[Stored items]
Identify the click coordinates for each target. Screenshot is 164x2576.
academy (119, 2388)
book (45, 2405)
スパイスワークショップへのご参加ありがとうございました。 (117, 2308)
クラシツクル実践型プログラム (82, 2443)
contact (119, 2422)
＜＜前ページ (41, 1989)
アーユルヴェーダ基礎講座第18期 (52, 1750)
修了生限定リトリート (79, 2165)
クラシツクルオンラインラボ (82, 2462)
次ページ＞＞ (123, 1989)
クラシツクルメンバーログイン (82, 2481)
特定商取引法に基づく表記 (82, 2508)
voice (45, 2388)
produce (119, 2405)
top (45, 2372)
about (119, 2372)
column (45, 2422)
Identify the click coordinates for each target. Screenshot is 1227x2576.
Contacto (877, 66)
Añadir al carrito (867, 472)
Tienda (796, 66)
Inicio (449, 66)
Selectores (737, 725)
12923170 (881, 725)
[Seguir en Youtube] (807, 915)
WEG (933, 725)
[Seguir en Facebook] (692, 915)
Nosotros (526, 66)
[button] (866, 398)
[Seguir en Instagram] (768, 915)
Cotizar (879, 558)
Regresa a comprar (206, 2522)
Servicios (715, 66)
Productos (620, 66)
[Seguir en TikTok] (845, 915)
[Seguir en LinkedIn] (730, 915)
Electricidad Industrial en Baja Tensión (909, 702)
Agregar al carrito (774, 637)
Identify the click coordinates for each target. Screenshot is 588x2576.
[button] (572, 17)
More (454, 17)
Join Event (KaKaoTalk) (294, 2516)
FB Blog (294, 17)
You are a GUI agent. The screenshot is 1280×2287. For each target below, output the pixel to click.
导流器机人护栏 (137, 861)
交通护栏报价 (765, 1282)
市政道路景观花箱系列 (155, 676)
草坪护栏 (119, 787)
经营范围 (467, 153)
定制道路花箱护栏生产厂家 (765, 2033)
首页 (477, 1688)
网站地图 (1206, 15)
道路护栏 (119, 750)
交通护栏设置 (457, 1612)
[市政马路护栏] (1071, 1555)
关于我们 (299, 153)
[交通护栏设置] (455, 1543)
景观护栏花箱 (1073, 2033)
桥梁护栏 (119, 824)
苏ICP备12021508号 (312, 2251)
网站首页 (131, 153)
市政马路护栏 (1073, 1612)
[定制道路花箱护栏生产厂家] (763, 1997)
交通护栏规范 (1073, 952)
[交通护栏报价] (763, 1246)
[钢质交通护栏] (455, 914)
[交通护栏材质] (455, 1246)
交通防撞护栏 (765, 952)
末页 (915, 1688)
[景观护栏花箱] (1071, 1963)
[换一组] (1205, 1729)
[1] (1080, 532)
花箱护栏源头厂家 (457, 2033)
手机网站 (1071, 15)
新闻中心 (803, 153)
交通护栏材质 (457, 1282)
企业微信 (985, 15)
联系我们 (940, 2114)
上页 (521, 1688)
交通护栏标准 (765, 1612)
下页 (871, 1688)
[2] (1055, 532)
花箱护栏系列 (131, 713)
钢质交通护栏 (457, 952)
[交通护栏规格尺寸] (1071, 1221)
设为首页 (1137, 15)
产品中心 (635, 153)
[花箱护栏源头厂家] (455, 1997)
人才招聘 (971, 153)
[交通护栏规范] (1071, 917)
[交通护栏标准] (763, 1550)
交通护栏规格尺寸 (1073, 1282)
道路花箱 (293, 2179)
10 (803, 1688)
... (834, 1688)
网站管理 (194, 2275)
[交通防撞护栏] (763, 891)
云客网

_WHAT THIS TASK INVOLVES_: Quote exactly the first line of the entries and every line after it, stopping with the line that contains "Screenshot is 1227x2576.".

_RESPONSE_:
Identify the click coordinates for each target. Screenshot is 164x2576.
academy (119, 2388)
book (45, 2405)
スパイスワークショップへのご参加ありがとうございました。 (117, 2308)
クラシツクル実践型プログラム (82, 2443)
contact (119, 2422)
＜＜前ページ (41, 1989)
アーユルヴェーダ基礎講座第18期 (52, 1750)
修了生限定リトリート (79, 2165)
クラシツクルオンラインラボ (82, 2462)
次ページ＞＞ (123, 1989)
クラシツクルメンバーログイン (82, 2481)
特定商取引法に基づく表記 (82, 2508)
voice (45, 2388)
produce (119, 2405)
top (45, 2372)
about (119, 2372)
column (45, 2422)
Identify the click coordinates for each target. Screenshot is 1227x2576.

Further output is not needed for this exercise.